Using Vertical Pod Autosclaer with Horizontal Pod Autoscaler

As mentioned earlier, using VPA and HPA together requires careful consideration to avoid conflicts. A recommended approach for combining these two autoscalers effectively: Use VPA in "Initial" mode which allows it to adjust resource settings for new pods without interfering with HPA’s scaling decisions.

Here’s an example:

apiVersion: autoscaling.k8s.io/v1
kind: VerticalPodAutoscaler
metadata:
  name: my-vpa
spec:
  targetRef:
    apiVersion: “apps/v1”
    kind: Deployment
    name: my-app
  updatePolicy:
    updateMode: "Initial"

Then, configure HPA to manage the number of replicas:

apiVersion: autoscaling/v2beta1
kind: HorizontalPodAutoscaler
metadata:
  name: my-hpa
spec:
  scaleTargetRef:
    apiVersion: apps/v1
    kind: Deployment
    name: my-app
  minReplicas: 2
    maxReplicas: 10
  metrics:
  - type: Resource
    resource:
      name: cpu
      targetAverageUtilization: 50

This allows VPA to adjust the resource allocation for each pod while HPA manages the number of replicas based on CPU utilization. It's important to monitor both VPA and HPA behavior closely when using them together.

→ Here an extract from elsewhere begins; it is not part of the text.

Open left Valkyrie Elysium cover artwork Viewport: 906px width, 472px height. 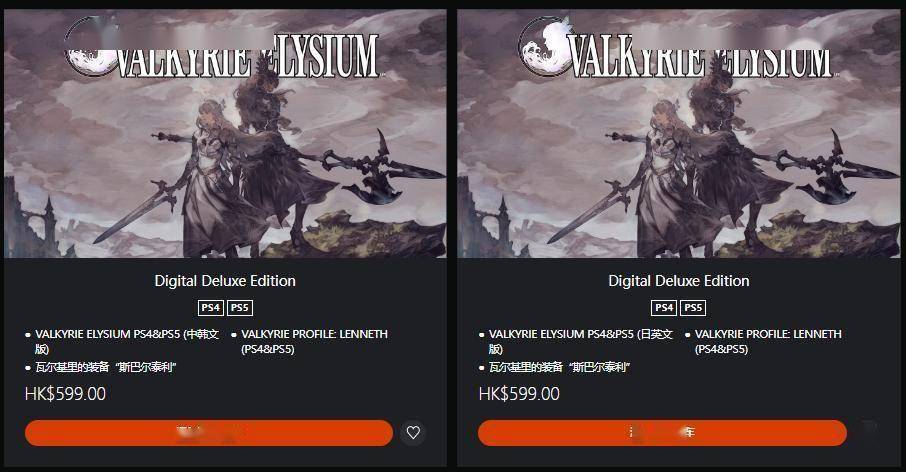225,133
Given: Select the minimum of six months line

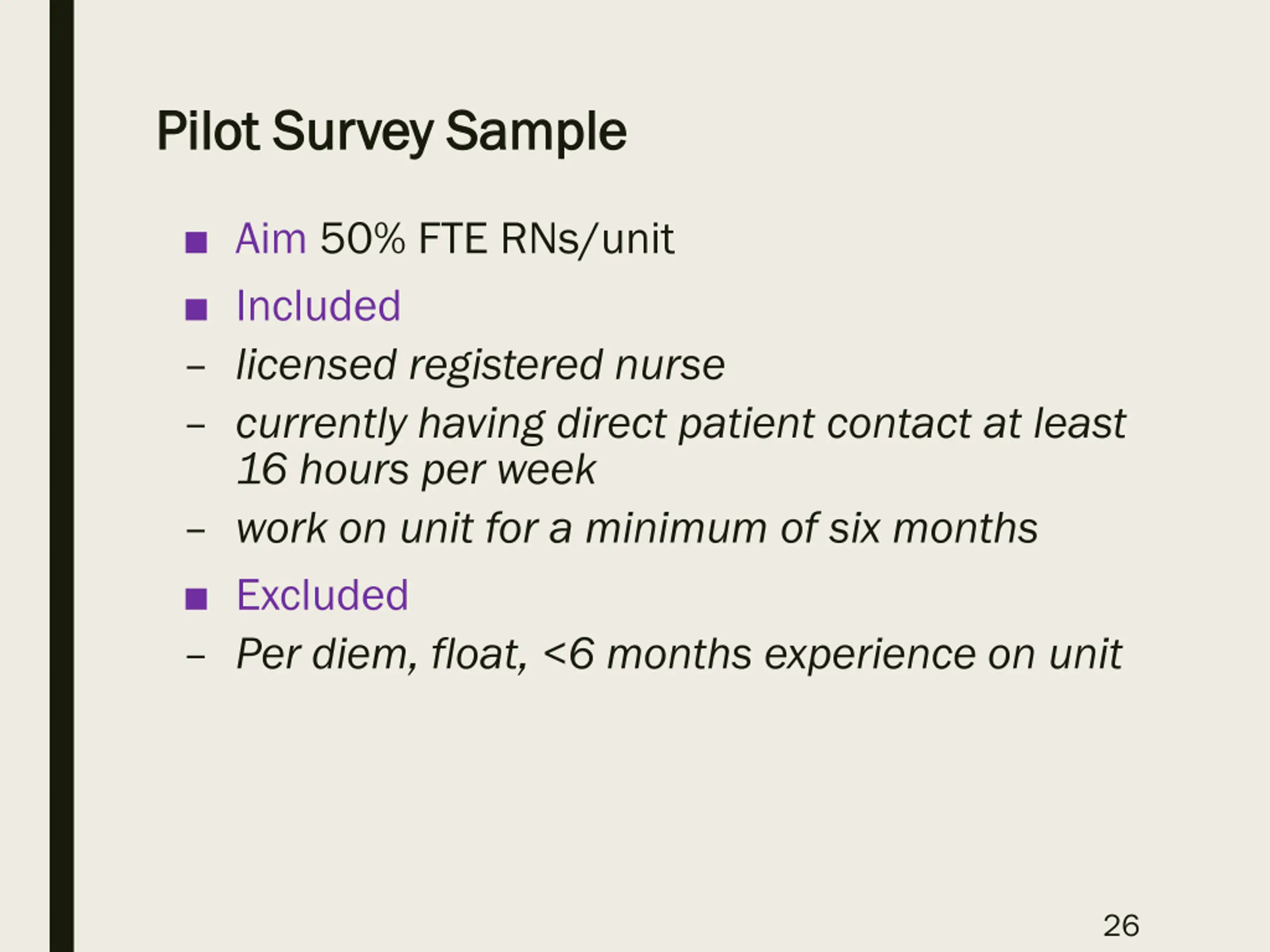Looking at the screenshot, I should (636, 528).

Combining K8s VPA for Memory Scaling with HPA for CPU Scaling

You might want to configure Kubernetes Vertical Pod Autoscaler to manage vertical scaling specifically for memory while allowing HPA to handle horizontal scaling based on CPU utilization. This approach ensures that VPA and HPA don’t conflict by controlling the same resource.

Configure HPA to scale based on CPU utilization:

apiVersion: autoscaling/v2
kind: HorizontalPodAutoscaler
metadata:
  name: cpu-scaler
spec:
  scaleTargetRef:
    apiVersion: apps/v1
    kind: Deployment
    name: my-app
  minReplicas: 2
  maxReplicas: 10
  metrics:
  - type: Resource
    resource:
      name: cpu
      target:
        type: Utilization
        averageUtilization: 50

Then, configure VPA to manage only memory scaling by specifying memory as the controlled resource:

apiVersion: autoscaling.k8s.io/v1
kind: VerticalPodAutoscaler
metadata:
  name: memory-scaler
spec:
  targetRef:
    apiVersion: “apps/v1”
    kind: Deployment
    name: my-app
  updatePolicy:
    updateMode: "Auto"
  resourcePolicy:
    containerPolicies:
    - containerName: "*"
      controlledResources: ["memory"]

By setting controlledResources to only include memory, VPA will adjust memory allocations without affecting CPU resources, which are managed by HPA. This separation prevents conflicts and ensures efficient resource management.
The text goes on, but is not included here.